- WHAT IS REQUIRED -
Please output the rows between the line containing "Focus the Company" and the line containing "Reset Axis4a with", inclusive, as a numbered list without blank lines.

- DATA ENTRIES -
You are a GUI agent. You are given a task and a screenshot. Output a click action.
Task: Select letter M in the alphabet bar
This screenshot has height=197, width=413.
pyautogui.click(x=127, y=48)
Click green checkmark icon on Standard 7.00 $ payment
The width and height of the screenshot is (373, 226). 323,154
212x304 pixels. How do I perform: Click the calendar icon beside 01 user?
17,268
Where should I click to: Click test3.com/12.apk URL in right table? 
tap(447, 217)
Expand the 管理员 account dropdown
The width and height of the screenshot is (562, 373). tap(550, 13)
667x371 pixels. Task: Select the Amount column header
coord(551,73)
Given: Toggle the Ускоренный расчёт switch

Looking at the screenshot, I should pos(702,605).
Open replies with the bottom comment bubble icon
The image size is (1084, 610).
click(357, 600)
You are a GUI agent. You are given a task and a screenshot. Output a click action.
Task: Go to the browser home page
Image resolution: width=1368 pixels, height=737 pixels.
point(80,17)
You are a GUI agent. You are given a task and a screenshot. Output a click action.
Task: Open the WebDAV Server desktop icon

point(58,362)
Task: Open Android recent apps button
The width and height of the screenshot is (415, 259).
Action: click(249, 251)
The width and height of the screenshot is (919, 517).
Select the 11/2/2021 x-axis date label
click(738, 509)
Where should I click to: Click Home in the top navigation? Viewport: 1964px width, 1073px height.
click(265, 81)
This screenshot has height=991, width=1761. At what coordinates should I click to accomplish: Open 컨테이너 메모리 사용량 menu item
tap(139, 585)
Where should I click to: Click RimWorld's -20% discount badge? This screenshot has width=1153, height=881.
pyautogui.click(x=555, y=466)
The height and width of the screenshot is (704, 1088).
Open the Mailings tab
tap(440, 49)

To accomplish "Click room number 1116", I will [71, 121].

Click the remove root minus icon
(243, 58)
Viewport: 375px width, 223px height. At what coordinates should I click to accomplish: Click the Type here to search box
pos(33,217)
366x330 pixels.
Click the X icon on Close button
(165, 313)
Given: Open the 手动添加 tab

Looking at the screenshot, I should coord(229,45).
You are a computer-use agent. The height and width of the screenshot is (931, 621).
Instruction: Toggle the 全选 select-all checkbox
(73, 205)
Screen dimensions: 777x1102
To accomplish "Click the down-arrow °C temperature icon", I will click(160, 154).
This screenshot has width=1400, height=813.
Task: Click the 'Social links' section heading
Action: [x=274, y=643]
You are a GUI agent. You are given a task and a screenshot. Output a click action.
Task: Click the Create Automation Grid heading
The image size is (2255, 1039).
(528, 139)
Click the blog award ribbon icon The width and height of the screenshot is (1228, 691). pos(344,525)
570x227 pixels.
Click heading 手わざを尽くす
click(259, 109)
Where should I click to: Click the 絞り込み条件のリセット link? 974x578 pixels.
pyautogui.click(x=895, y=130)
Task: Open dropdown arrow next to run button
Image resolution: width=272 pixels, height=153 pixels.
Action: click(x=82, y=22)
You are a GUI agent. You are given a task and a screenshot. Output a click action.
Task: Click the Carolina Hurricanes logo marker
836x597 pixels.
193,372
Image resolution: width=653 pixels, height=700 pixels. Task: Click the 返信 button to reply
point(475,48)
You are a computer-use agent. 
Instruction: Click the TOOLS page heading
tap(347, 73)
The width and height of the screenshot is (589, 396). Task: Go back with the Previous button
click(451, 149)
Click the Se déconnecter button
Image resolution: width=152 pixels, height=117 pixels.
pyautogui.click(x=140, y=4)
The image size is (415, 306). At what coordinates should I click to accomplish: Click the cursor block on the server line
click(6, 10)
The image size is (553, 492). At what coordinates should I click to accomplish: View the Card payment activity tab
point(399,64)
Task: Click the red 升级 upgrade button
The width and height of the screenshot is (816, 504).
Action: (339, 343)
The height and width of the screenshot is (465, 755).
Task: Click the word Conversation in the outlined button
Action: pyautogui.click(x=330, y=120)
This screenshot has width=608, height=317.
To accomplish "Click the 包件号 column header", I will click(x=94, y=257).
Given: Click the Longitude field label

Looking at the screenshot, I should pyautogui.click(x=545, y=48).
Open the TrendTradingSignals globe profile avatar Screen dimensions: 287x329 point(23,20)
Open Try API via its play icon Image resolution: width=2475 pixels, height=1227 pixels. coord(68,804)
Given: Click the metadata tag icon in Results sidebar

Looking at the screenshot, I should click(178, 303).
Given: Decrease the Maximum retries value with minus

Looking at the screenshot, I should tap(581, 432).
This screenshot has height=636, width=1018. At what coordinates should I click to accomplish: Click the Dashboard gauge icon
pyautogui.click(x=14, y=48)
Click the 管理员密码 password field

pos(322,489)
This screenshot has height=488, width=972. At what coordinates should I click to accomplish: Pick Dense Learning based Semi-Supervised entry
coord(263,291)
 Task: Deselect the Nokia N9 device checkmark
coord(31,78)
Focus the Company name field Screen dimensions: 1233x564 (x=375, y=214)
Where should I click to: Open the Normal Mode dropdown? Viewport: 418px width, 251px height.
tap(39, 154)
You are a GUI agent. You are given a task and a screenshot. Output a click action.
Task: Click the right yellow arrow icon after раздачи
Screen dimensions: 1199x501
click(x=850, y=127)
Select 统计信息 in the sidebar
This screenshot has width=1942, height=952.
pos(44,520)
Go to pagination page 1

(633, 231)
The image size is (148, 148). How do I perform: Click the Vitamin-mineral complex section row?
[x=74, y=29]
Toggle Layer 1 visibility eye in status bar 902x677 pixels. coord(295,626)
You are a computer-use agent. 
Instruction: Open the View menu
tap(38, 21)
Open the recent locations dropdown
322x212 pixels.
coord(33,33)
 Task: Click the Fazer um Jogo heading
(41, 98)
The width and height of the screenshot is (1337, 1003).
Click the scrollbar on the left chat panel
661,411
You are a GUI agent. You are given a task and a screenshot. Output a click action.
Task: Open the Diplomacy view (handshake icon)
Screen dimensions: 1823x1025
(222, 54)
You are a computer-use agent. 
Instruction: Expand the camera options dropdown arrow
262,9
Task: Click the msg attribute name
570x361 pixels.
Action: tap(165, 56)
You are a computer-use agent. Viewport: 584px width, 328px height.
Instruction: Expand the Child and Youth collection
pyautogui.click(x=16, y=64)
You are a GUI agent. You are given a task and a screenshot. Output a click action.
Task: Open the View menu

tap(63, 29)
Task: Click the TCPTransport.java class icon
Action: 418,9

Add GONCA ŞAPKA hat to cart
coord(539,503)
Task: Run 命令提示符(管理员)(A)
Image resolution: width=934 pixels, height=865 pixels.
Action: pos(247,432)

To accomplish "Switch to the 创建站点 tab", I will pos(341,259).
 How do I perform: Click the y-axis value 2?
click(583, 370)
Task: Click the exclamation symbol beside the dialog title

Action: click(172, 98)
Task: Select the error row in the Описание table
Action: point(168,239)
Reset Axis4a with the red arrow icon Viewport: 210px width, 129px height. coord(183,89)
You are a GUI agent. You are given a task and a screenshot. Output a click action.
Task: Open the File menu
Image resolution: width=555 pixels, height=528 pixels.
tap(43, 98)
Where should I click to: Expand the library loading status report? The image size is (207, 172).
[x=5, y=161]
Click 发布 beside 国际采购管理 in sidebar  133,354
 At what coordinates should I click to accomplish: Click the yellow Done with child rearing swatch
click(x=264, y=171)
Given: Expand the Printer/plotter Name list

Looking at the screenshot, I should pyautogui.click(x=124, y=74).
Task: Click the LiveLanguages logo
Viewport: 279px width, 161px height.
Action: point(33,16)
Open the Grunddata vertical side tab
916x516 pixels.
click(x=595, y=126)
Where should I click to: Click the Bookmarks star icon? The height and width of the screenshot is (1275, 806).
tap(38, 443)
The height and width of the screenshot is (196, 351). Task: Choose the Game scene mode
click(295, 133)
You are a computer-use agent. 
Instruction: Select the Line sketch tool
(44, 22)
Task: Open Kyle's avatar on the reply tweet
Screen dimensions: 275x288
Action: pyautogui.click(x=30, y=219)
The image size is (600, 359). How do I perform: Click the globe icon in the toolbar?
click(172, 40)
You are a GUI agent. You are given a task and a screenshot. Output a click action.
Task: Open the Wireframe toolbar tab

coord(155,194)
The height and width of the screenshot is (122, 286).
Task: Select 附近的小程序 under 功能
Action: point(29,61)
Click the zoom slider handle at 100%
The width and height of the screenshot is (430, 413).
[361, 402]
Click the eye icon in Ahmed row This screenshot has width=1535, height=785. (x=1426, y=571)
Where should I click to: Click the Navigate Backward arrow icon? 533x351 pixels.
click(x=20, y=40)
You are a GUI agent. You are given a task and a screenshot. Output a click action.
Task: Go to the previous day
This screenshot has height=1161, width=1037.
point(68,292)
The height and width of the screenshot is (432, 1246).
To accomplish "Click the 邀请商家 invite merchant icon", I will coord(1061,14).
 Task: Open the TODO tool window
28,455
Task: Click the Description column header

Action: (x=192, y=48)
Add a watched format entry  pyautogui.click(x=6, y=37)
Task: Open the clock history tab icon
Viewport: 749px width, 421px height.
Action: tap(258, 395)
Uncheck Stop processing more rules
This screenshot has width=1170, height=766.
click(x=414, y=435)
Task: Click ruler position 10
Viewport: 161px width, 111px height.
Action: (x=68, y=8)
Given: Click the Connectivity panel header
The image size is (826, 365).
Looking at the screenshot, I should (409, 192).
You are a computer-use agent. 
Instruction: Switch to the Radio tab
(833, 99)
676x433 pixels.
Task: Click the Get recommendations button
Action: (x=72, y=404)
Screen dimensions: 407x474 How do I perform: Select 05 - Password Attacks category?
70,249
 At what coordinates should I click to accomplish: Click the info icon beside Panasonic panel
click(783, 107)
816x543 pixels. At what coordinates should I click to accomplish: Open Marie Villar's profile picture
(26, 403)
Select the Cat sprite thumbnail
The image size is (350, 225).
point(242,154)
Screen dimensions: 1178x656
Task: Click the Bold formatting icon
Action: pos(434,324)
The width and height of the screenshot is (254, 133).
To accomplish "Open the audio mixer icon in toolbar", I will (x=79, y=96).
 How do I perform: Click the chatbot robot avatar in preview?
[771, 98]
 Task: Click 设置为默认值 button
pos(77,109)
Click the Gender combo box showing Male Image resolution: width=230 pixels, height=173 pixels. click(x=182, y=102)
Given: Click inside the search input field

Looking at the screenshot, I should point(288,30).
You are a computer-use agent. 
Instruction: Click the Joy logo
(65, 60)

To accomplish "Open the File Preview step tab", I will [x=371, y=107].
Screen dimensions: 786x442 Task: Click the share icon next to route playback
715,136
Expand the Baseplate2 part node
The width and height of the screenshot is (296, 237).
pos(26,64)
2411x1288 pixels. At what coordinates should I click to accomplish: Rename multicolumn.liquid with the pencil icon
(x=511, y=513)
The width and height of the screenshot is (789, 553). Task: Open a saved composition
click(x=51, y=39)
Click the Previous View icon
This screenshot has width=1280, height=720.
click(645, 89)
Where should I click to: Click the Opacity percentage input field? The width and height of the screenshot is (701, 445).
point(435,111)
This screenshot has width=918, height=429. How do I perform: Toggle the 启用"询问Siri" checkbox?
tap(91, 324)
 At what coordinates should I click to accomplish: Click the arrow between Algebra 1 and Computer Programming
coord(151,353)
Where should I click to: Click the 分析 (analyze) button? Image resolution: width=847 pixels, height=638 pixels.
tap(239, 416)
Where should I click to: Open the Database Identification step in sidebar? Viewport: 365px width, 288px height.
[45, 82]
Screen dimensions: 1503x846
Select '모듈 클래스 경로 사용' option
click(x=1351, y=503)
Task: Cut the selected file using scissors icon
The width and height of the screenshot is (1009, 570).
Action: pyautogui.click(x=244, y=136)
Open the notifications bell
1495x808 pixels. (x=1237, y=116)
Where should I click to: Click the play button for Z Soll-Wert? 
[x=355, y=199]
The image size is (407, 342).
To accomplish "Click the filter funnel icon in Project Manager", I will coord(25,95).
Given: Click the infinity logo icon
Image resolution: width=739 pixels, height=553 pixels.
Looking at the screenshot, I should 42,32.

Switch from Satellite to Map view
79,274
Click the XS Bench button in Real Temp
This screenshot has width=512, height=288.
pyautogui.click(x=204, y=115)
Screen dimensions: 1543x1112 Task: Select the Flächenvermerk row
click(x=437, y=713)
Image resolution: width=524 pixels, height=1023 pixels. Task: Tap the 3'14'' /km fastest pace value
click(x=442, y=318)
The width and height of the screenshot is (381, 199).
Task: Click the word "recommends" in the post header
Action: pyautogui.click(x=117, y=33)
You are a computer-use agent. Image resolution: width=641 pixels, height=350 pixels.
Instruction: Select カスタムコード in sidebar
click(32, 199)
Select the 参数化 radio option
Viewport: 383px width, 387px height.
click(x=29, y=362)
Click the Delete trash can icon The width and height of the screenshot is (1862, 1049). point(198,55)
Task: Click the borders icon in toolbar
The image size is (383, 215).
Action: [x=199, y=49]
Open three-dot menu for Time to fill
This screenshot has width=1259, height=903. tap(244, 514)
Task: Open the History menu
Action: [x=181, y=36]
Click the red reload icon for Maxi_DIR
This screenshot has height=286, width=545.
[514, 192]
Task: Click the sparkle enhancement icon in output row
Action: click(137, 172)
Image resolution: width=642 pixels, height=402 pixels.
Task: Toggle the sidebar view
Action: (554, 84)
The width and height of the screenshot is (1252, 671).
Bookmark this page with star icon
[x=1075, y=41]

- RESPONSE FOR THIS EXERCISE -
1. Focus the Company name field Screen dimensions: 1233x564 (x=375, y=214)
2. Where should I click to: Open the Normal Mode dropdown? Viewport: 418px width, 251px height.
3. tap(39, 154)
4. You are a GUI agent. You are given a task and a screenshot. Output a click action.
5. Task: Click the right yellow arrow icon after раздачи
6. Screen dimensions: 1199x501
7. click(x=850, y=127)
8. Select 统计信息 in the sidebar
9. This screenshot has width=1942, height=952.
10. pos(44,520)
11. Go to pagination page 1
12. (633, 231)
13. The image size is (148, 148). How do I perform: Click the Vitamin-mineral complex section row?
14. [x=74, y=29]
15. Toggle Layer 1 visibility eye in status bar 902x677 pixels. coord(295,626)
16. You are a computer-use agent. 
17. Instruction: Open the View menu
18. tap(38, 21)
19. Open the recent locations dropdown
20. 322x212 pixels.
21. coord(33,33)
22.  Task: Click the Fazer um Jogo heading
23. (41, 98)
24. The width and height of the screenshot is (1337, 1003).
25. Click the scrollbar on the left chat panel
26. 661,411
27. You are a GUI agent. You are given a task and a screenshot. Output a click action.
28. Task: Open the Diplomacy view (handshake icon)
29. Screen dimensions: 1823x1025
30. (222, 54)
31. You are a computer-use agent. 
32. Instruction: Expand the camera options dropdown arrow
33. 262,9
34. Task: Click the msg attribute name
35. 570x361 pixels.
36. Action: tap(165, 56)
37. You are a computer-use agent. Viewport: 584px width, 328px height.
38. Instruction: Expand the Child and Youth collection
39. pyautogui.click(x=16, y=64)
40. You are a GUI agent. You are given a task and a screenshot. Output a click action.
41. Task: Open the View menu
42. tap(63, 29)
43. Task: Click the TCPTransport.java class icon
44. Action: 418,9
45. Add GONCA ŞAPKA hat to cart
46. coord(539,503)
47. Task: Run 命令提示符(管理员)(A)
48. Image resolution: width=934 pixels, height=865 pixels.
49. Action: pos(247,432)
50. To accomplish "Switch to the 创建站点 tab", I will pos(341,259).
51.  How do I perform: Click the y-axis value 2?
52. click(583, 370)
53. Task: Click the exclamation symbol beside the dialog title
54. Action: click(172, 98)
55. Task: Select the error row in the Описание table
56. Action: point(168,239)
57. Reset Axis4a with the red arrow icon Viewport: 210px width, 129px height. coord(183,89)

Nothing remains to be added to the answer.